What you are asked to do:
Each line from the one containing "Given: Select the Deutschland region tile" onward, through the end of the entries, is to be transcribed exactly; nothing else is to be included.

Stored data entries

—————

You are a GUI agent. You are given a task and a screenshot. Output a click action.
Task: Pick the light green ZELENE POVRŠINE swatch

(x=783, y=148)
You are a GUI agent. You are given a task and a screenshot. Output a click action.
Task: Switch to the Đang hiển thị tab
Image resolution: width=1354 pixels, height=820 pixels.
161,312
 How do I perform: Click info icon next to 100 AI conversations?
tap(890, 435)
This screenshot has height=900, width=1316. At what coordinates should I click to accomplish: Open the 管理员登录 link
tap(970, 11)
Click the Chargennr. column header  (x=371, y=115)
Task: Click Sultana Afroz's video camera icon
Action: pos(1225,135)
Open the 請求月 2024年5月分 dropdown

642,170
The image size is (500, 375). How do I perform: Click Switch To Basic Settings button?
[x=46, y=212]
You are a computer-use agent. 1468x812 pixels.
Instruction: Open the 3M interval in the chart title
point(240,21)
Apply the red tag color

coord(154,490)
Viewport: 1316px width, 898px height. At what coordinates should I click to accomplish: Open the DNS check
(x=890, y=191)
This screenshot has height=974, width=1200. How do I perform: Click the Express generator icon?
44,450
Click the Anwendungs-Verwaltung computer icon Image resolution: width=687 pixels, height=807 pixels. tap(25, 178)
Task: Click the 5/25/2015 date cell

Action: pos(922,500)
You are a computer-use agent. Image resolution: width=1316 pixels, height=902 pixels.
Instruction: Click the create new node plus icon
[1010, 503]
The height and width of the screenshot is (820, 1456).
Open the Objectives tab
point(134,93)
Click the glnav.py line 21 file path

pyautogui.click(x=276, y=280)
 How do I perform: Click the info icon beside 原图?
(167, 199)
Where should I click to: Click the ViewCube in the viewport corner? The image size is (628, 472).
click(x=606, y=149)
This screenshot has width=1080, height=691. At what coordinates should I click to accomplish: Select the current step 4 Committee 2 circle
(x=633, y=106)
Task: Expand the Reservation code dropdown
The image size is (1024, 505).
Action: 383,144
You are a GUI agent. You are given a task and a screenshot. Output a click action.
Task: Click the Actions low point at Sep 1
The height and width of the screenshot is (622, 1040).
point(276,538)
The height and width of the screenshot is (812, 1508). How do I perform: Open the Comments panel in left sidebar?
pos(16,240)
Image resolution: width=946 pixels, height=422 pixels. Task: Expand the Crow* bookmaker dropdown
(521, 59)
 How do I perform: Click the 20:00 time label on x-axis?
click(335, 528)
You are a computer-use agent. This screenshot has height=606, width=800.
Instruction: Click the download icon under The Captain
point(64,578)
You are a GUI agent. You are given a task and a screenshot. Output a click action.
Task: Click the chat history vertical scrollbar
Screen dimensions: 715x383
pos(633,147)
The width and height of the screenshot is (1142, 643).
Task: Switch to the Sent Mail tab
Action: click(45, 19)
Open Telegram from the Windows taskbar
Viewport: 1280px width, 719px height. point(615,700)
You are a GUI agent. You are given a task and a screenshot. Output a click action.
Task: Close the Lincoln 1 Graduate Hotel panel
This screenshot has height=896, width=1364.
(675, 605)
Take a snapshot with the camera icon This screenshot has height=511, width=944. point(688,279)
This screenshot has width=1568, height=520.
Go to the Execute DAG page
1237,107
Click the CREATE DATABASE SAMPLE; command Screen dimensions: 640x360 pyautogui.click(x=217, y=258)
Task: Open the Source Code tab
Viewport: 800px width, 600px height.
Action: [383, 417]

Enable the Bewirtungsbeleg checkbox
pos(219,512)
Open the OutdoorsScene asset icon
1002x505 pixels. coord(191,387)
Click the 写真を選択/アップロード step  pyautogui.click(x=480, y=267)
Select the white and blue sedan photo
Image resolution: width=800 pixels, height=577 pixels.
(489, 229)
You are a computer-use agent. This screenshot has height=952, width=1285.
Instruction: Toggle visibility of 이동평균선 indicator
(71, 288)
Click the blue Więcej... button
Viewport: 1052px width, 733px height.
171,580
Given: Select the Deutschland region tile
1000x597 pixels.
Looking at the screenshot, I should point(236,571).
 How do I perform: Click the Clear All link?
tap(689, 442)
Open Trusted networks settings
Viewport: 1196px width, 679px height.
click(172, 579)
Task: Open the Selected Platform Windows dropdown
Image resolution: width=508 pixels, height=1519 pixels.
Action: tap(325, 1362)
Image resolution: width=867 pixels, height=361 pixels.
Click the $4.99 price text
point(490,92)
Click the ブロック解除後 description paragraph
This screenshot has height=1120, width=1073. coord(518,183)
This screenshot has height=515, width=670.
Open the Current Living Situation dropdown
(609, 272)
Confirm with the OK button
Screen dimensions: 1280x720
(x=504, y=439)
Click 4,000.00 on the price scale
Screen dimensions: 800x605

—————

Your response:
Given: Select the Deutschland region tile
1000x597 pixels.
Looking at the screenshot, I should point(236,571).
 How do I perform: Click the Clear All link?
tap(689, 442)
Open Trusted networks settings
Viewport: 1196px width, 679px height.
click(172, 579)
Task: Open the Selected Platform Windows dropdown
Image resolution: width=508 pixels, height=1519 pixels.
Action: tap(325, 1362)
Image resolution: width=867 pixels, height=361 pixels.
Click the $4.99 price text
point(490,92)
Click the ブロック解除後 description paragraph
This screenshot has height=1120, width=1073. coord(518,183)
This screenshot has height=515, width=670.
Open the Current Living Situation dropdown
(609, 272)
Confirm with the OK button
Screen dimensions: 1280x720
(x=504, y=439)
Click 4,000.00 on the price scale
Screen dimensions: 800x605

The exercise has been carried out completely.